The conversation obtained by VICE News begins after Nazzaro explained to other senior leaders of the Base, who had just finished vetting a potential recruit, how one unidentified American, already fighting in Ukraine with another fellow American, offered to create a new cell for the group in eastern Europe, an offer Nazzaro declined.

“I did have one guy who’s out there now contact me and said […] do you want to start a cell in Ukraine?” said Nazzaro. “He’s telling me about all the great training opportunities in this now.”

On the call, despite his having declined the offer, Nazzaro discusses how time in Ukraine could grow the violent movement back home in the U.S. with returning fighters training and sharing their new knowledge with cells of the Base.

“They come back and they have a lot of good connections and an experience that they can share with the rest of us.”

Mollie Saltskog, an intelligence analyst at the Soufan Center, a world-renowned private firm that tracks international terrorism, said she isn’t surprised the Base was interested in the war in Ukraine.

Do you have information about the Base or other extremist groups?

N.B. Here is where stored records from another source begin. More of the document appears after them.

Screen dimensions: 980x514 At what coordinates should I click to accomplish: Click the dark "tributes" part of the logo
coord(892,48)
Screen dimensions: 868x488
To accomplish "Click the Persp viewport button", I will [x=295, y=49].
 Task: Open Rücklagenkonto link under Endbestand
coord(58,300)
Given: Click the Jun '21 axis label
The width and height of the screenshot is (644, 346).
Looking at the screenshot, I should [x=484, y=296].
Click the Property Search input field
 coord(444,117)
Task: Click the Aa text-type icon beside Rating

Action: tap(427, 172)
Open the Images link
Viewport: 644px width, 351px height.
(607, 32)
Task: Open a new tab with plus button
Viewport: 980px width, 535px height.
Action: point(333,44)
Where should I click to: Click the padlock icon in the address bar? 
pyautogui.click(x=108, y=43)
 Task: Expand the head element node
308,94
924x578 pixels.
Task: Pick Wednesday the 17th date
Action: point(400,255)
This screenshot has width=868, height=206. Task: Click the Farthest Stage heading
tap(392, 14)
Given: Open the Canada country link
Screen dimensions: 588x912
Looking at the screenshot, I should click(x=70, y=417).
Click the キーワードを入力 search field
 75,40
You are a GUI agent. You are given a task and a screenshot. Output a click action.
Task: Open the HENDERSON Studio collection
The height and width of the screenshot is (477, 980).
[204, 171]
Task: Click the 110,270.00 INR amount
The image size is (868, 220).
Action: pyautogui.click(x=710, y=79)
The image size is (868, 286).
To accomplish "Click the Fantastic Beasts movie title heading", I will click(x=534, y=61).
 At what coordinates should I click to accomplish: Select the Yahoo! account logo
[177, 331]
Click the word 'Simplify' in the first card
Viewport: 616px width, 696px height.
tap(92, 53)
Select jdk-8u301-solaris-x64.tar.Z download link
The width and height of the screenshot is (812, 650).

We’d love to hear from you. You can contact Mack Lamoureux and Ben Makuch securely on Wire at @benmakuch and @mlamoureux, or by email at mack.lamoureux@vice.com or ben.makuch@vice.com.

“Ukraine has emerged as a critical node in the transnational white supremacy movement,” she said. “Some of the most lethal groups here in America, like the Atomwaffen Division and the Base, have long had established relationships on the ground in Ukraine, traveled there to network, attend events, and train.”

While Nazzaro was reluctant to set up a Ukraine cell for the Base, at least one member seemingly had ties to the military in the region. Someone who went by the alias “Yanisson” in the Base’s encrypted chat room claimed to be a 35-year-old Latvian who trained with the country’s special forces, posting photos as proof to the rest of the Base. The man claims to have since relocated to the U.K. where he works as a security guard. He offered to use his training to aid the group.

“I am ex-military,” he wrote in January. “Maybe you think I am soft, no, I am ready for this. I like to do actions and be active and not talk about what size a gun is or [something].”